Теперь коснулось. Еще как.

– Лети легко, – сказал Кулу Арвуй-кугыза.

– Летать не научили, – ответил Кул, неловко кивнул то ли Арвуй-кугызе, то ли всем, которых было удивительно немного для слова «все», и пошел. Озей, что делать, следом.

Никто ничего не сказал им на прощание. Даже Айви стояла молча, а Луй, живой и как будто здоровый, но удивительно смирный, жался к ее ноге. Орта видно не было. Может, он просто не хотел, чтобы его видели. В любом случае, он точно ничего не сказал бы.

А кто сказал бы – и зачем? Все нужное и важное Озею уже сказали. Проводить Кула до кучниковой границы, убедиться, что та земля его принимает, а эта с его уходом не меняется. Самому глубоко в ту землю не лезть, но взять на пробу воду, траву и почву. Постараться понять обстановку, а главное, оценить, меняется ли она. Идти лесом, но поглядывать в сторону реки: вторжение, если случится, начнется оттуда, хотя берега, кажется, пока хранят остатки обетной силы. Ну и собрать для старцев и всех мары новый облик лесного края земли: как ведет себя живое, полуживое и неживое, не поменялся ли рисунок покрова, не пухнут ли болота, не теснит ли хвоя листву, не расползается ли гарь.

Пока не расползалась. Но было ее много, очень: Озей и Кул пересекали уже третью выжженную полосу и впереди, судя по просветам в деревьях, ждали пугающе широкие участки, выгоревшие дотла.
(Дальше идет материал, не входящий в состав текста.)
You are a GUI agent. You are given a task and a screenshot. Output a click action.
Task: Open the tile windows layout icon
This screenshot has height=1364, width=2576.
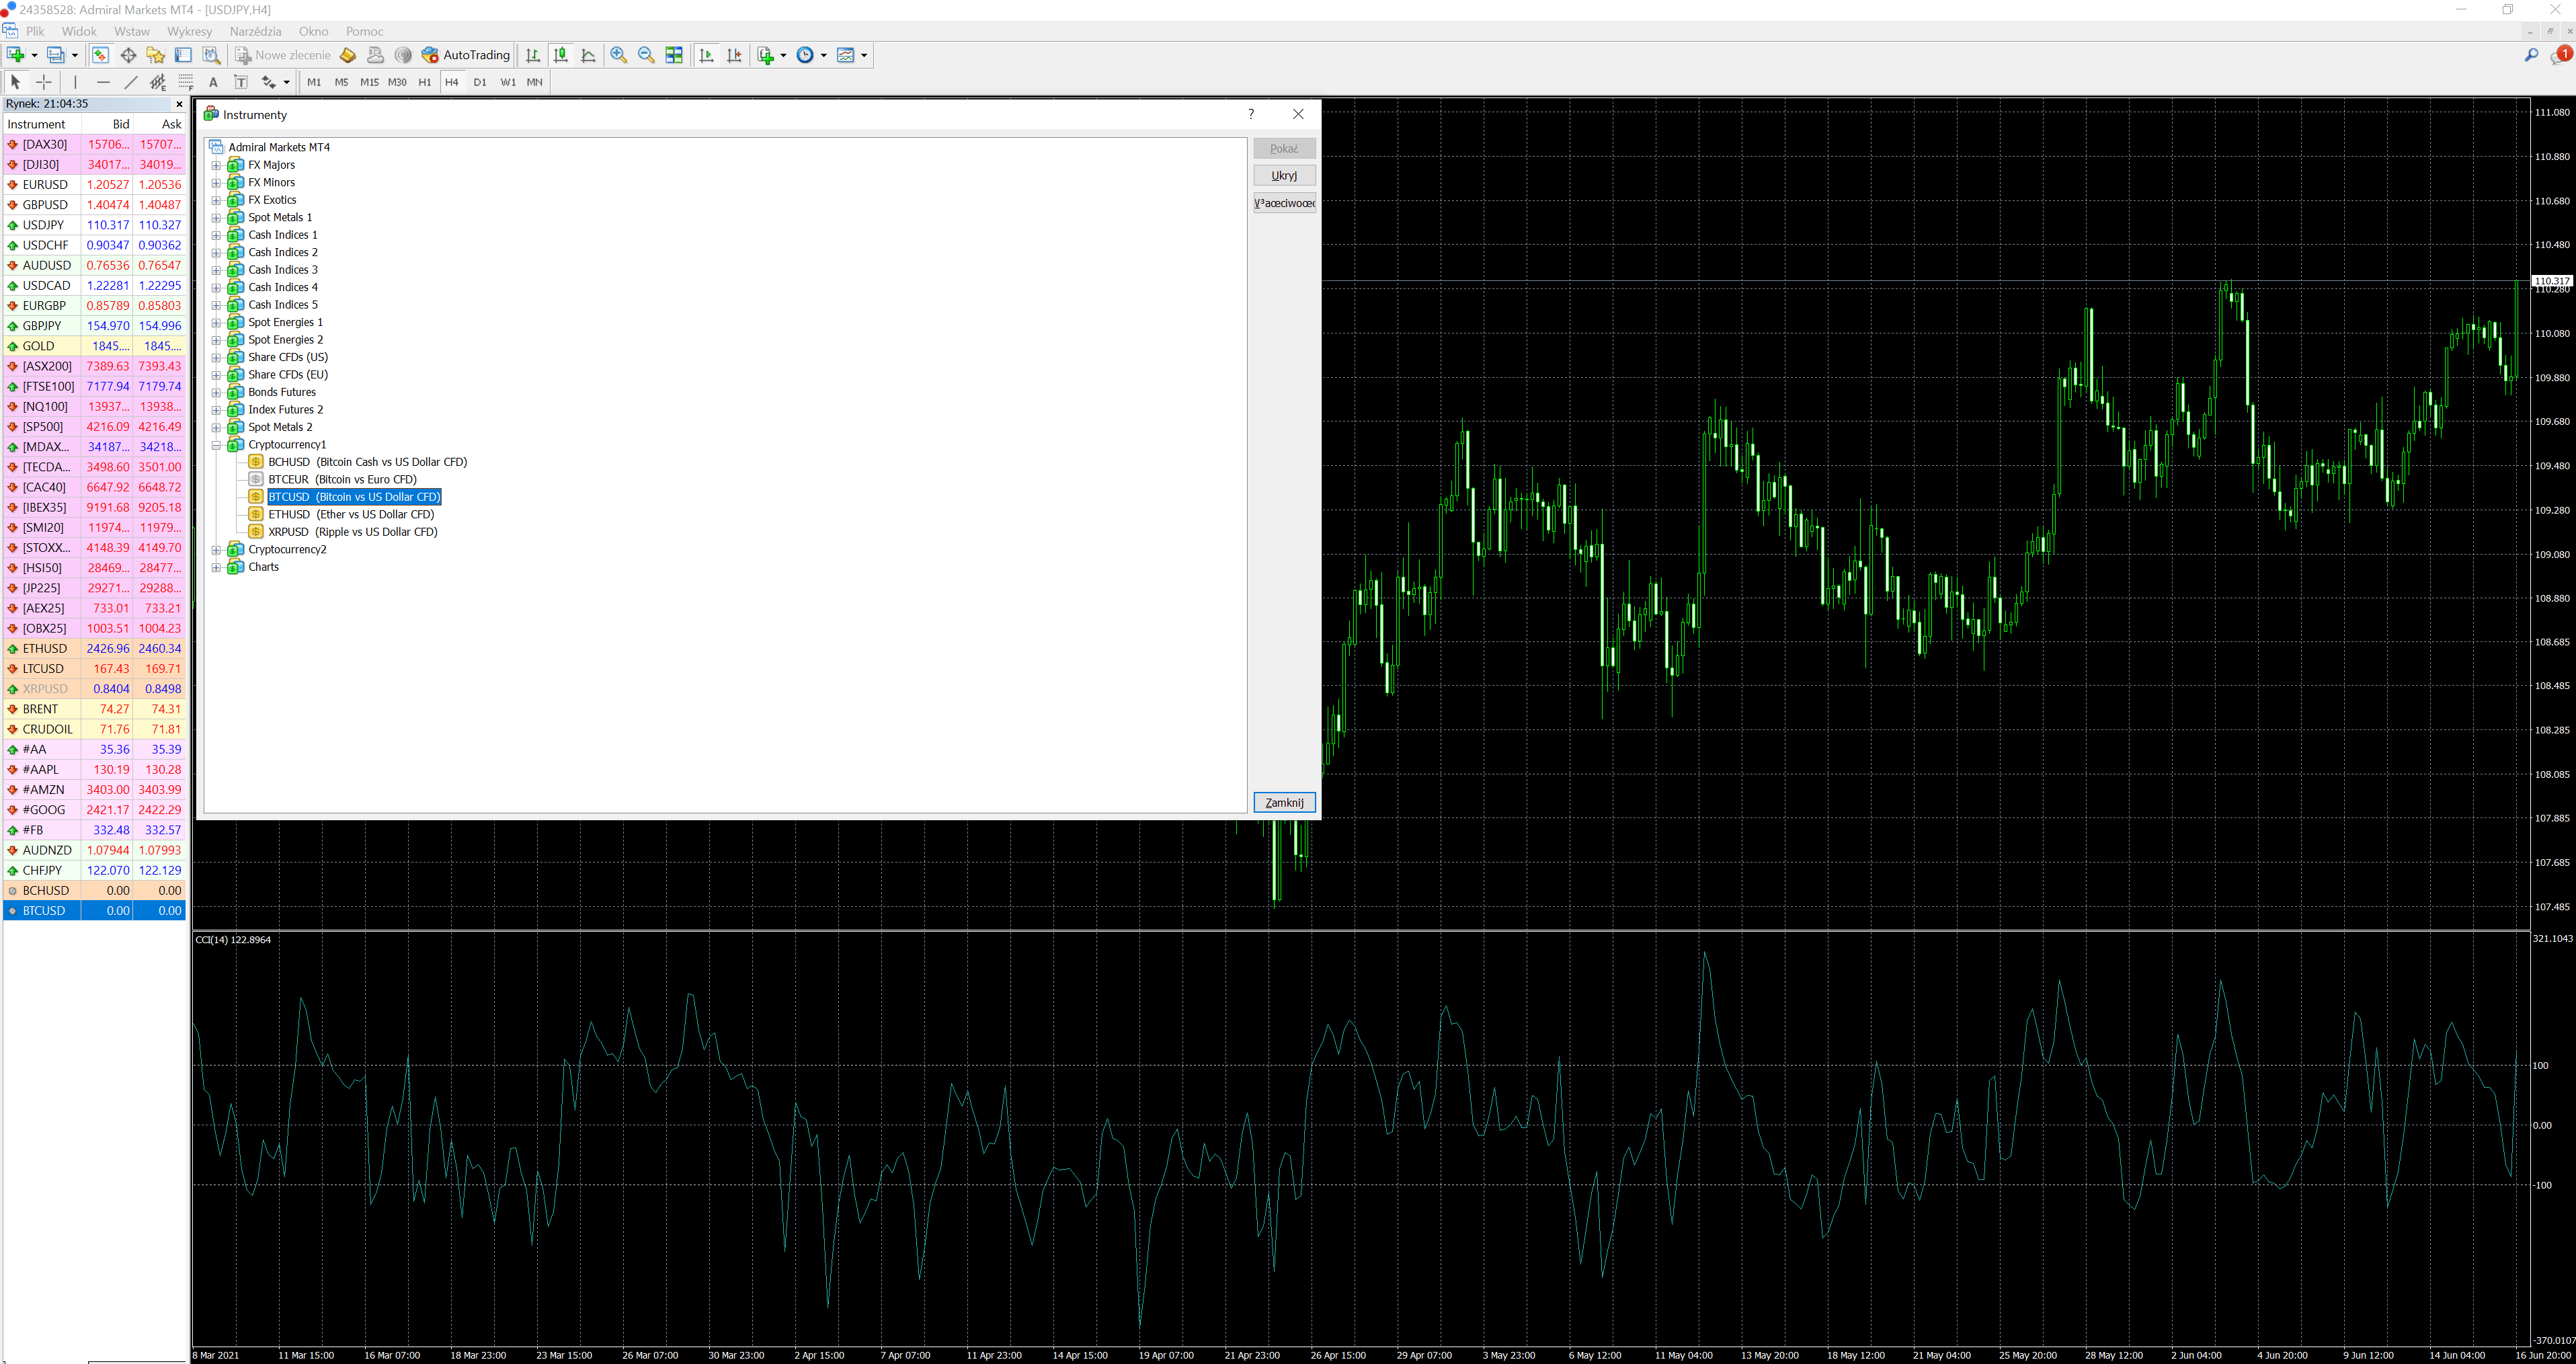[674, 55]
– К чистке готовится, – пробормотал Кул.

От изумления в связи с тем, что Кул умеет думать схожим образом, Озей нечаянно спросил:

– К какой чистке?

Кул, похоже, был рад сменить предмет разговора. Он охотно пояснил:

– Зола нужна для помыва, а для большого помыва нужно много золы. Великий пожар – начало великой чистки. Огонь выжигает всё лишнее, зола затирает, вода смывает. И можно снова всё начинать – с кем-нибудь другим.
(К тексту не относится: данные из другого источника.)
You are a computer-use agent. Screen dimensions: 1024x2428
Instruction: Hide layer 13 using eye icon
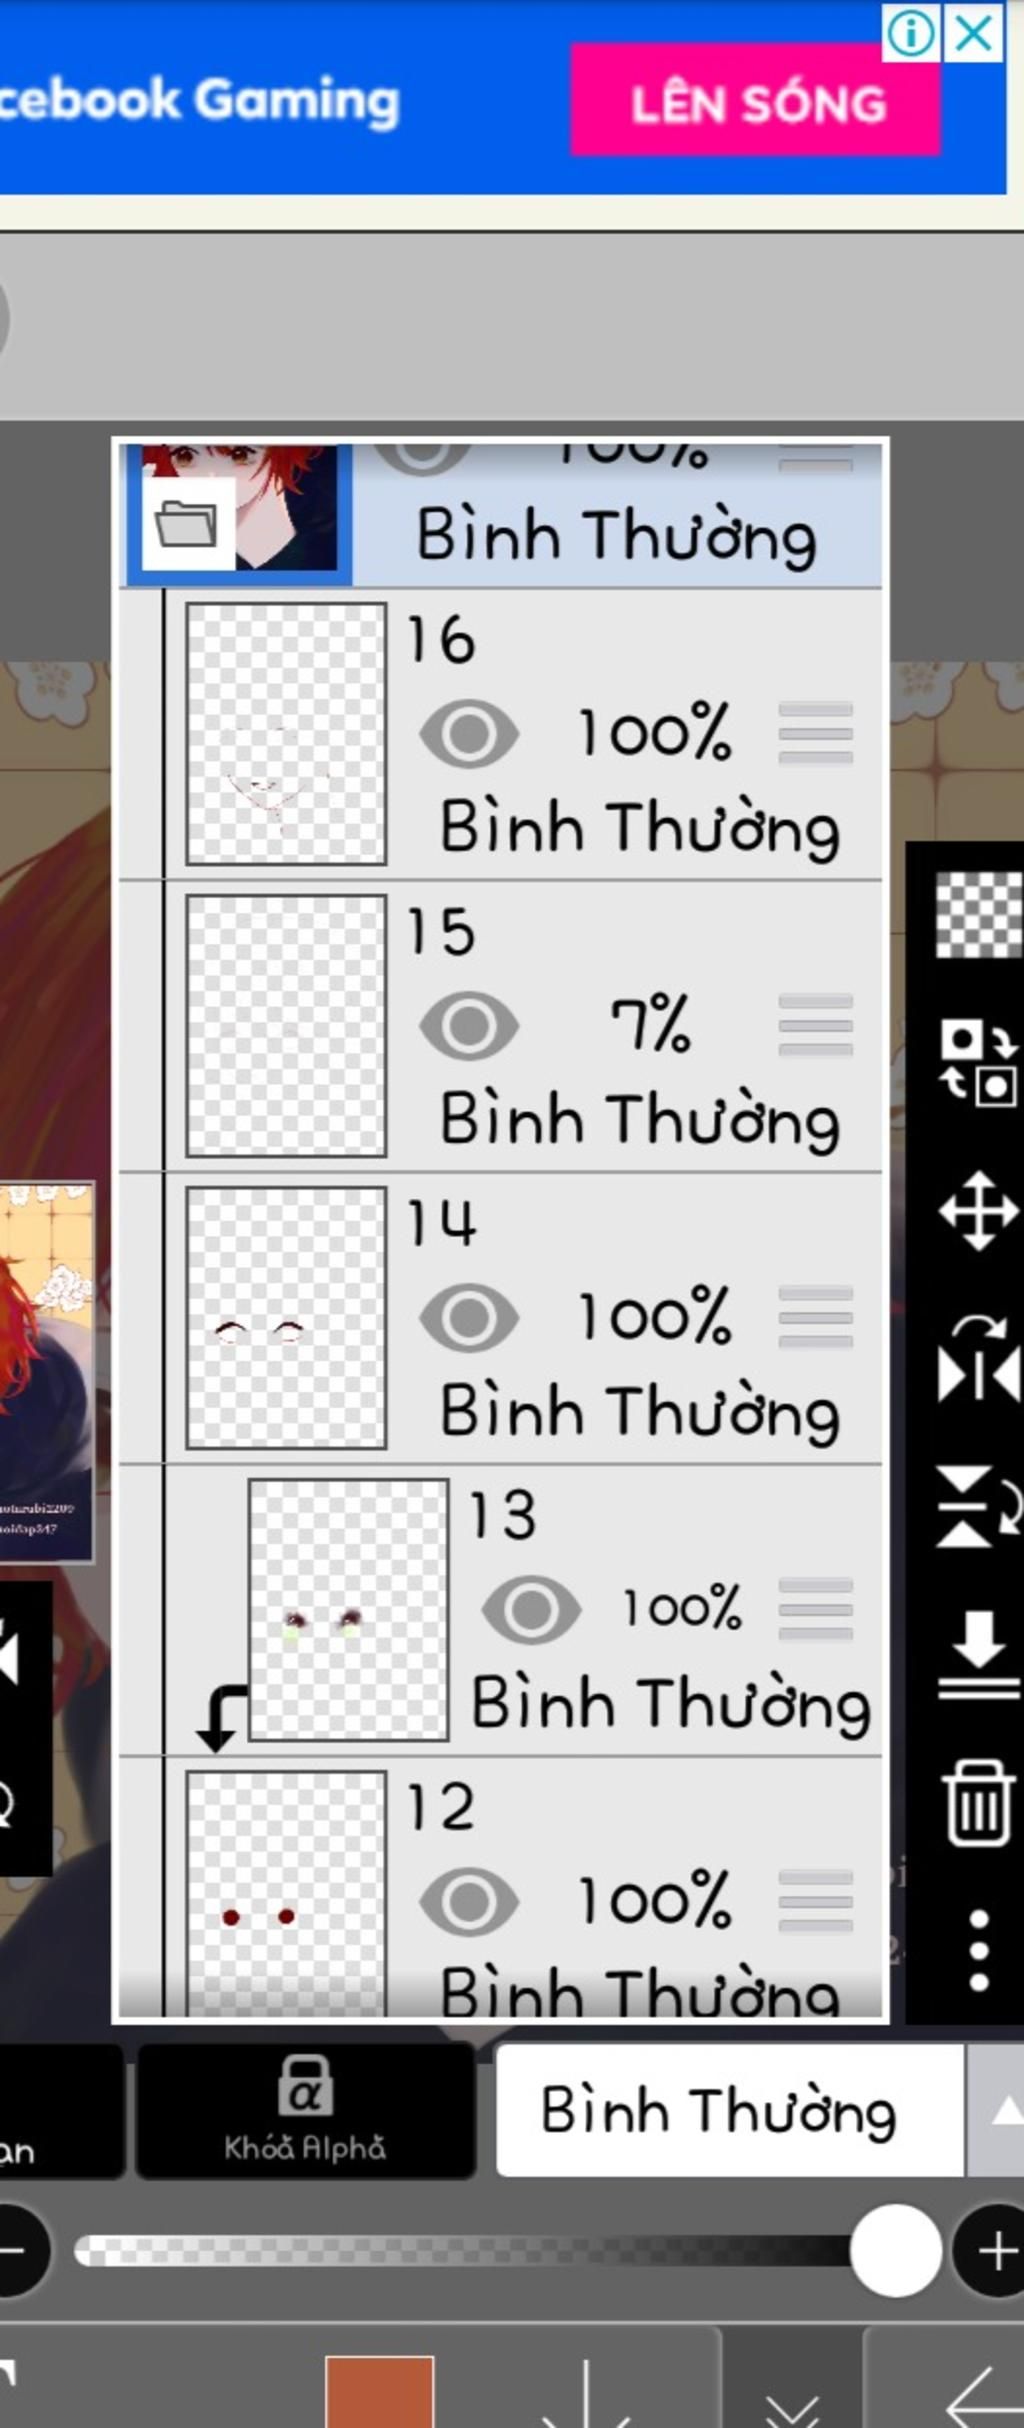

С кем, чуть не спросил Озей, но осекся и глянул на Кула выразительно. Мало того, что додумывается до такого, так еще не боится вслух говорить. Дикарь и есть. Богам нельзя подсказывать – услышат. Даже мертвые.

Он предпочел назидательно напомнить:

– Один брат взял коня и овцу и уехал в степь, второй – быка и козу и ушел к лесу.

Кул с ухмылкой продолжил:

– Один целует землю, срывая с нее цветок, но не мучая, другой берет в жёны, мнет ее и оплодотворяет, чтобы была доброй, мягкой, тучной, кормила, ласкала и одевала.
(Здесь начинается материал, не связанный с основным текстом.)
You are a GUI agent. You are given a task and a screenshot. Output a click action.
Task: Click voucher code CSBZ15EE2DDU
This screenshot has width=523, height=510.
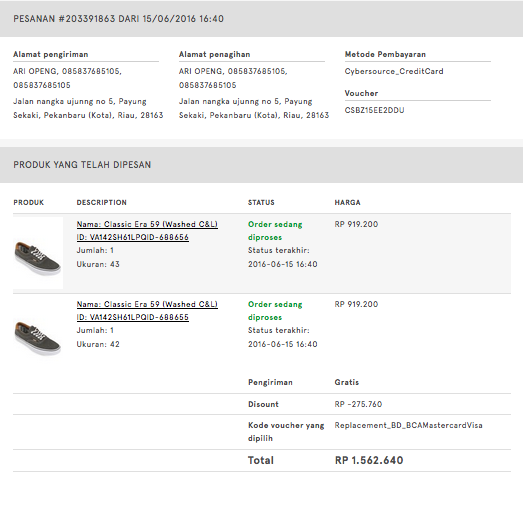pos(374,110)
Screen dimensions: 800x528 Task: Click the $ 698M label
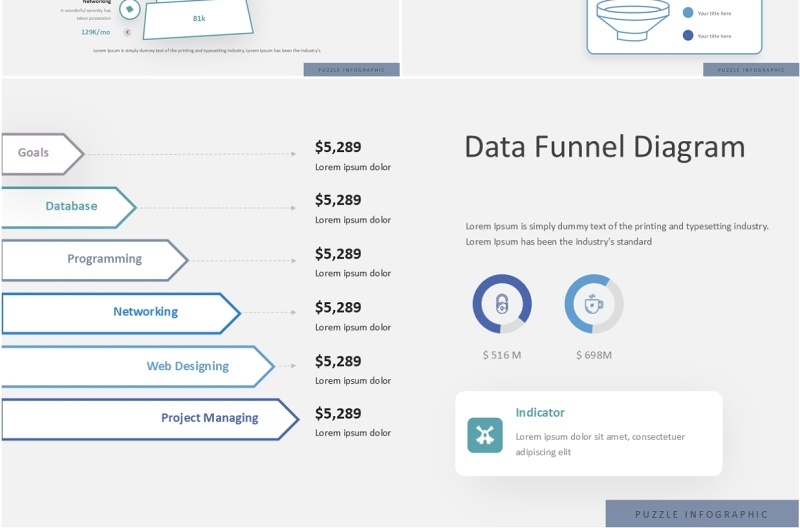pyautogui.click(x=594, y=355)
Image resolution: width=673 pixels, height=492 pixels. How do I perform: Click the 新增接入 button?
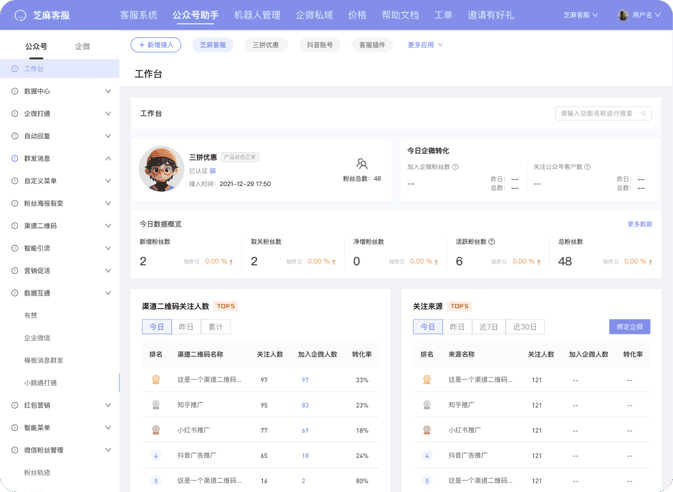tap(156, 45)
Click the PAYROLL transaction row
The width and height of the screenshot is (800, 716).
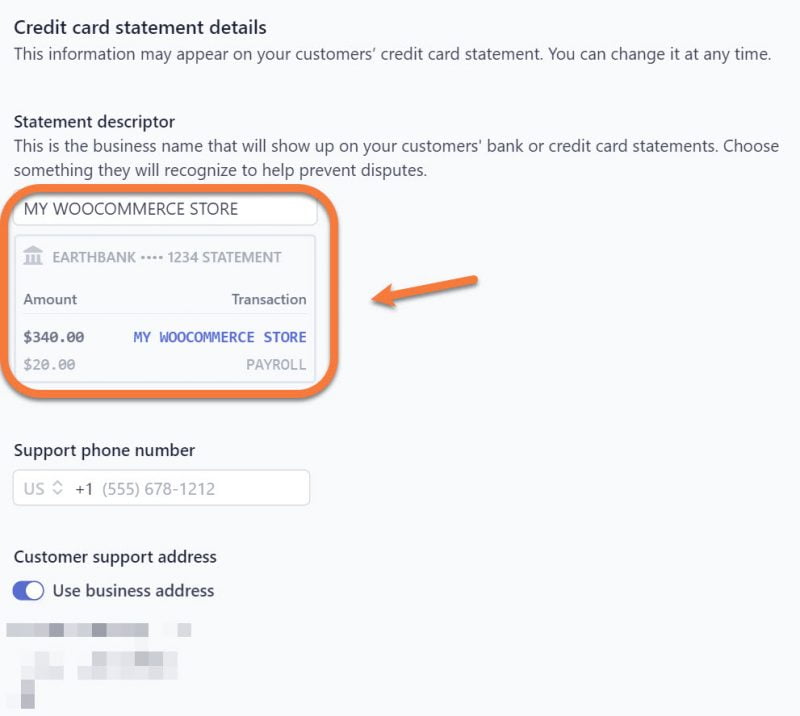(273, 365)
– Ты-то откуда все это знаешь? – не выдержал Озей.

Кул усмехнулся и добавил:

– Одни люди платят другим – мехами, хлебом, золотом, железом, детьми. Мы не платим никому, ничего не берем и никому не отдаем. Вокруг нас не товар и не добыча, а жизнь. И мы не товар и купец, мы – мары.

Вздохнул и закончил:

– А я нет.

– Да ладно… – начал было Озей, намереваясь указать, что не мары главных песен не помнят, но Кул уже ушел вперед, в густой лог, так что указывать было некому. И не услышал бы он оттуда ничего, трещал просто невыносимо. Будто назло. Чтобы распугать малых, разозлить нечистых или поднять бурого. И шагал неправильно, ногу ставил опасно, тело нес слишком прямо. Нельзя так в лесу.

Кулу первому нельзя. Он же, случись что, излечиться не сможет. Это Озей рану к траве прижал, пошептал – она и затянулась. Лесные мары к дереву прижимаются, речные ныряют. Кул хоть исшепчется, никто исцеляющий не услышит. А вот рыщущий услышать может.

Озей догнал Кула, здорово при этом утомившись – приходилось и ступать, и дышать бесшумно, – и показал, не скрывая недовольства, что надо бы потише. Кул в ответ показал, что потише не собирается, а Озей может идти домой.

– Ты про бурых слышал? – спросил Озей, сдерживаясь из последних сил.

Кул мрачно ухмыльнулся, а Озей сообразил, что ничего он не слышал. Кто бы ему рассказал и когда бы.

Озей рассказал, раздражаясь все сильнее. Кул и не думал сбавить шаг. Ладно хоть с размаху хрустеть перестал. И слушал недоверчиво, недоверчиво же спросил:

– И ты вот так спокойно пошел, хотя медведи…

Озей, обомлев, шикнул:

– Тщ-щь! Не называй так!

Кул хихикнул и остановился.

Они стояли на склоне заросшего соснами взгорья. Солнце миновало середку своего пути, которому сегодня не мешали ни облака, ни стаи, и потихоньку смещалось в сторону шестипалых убийц и обманщиков. Лес шелестел, посвистывал и бурчал, гоняя по разным уровням струи и полотнища воздуха различной прохладности, иногда подпускал запахи, но тревожных пока не было. Птицы здесь водились и голосили самозабвенно и без страха.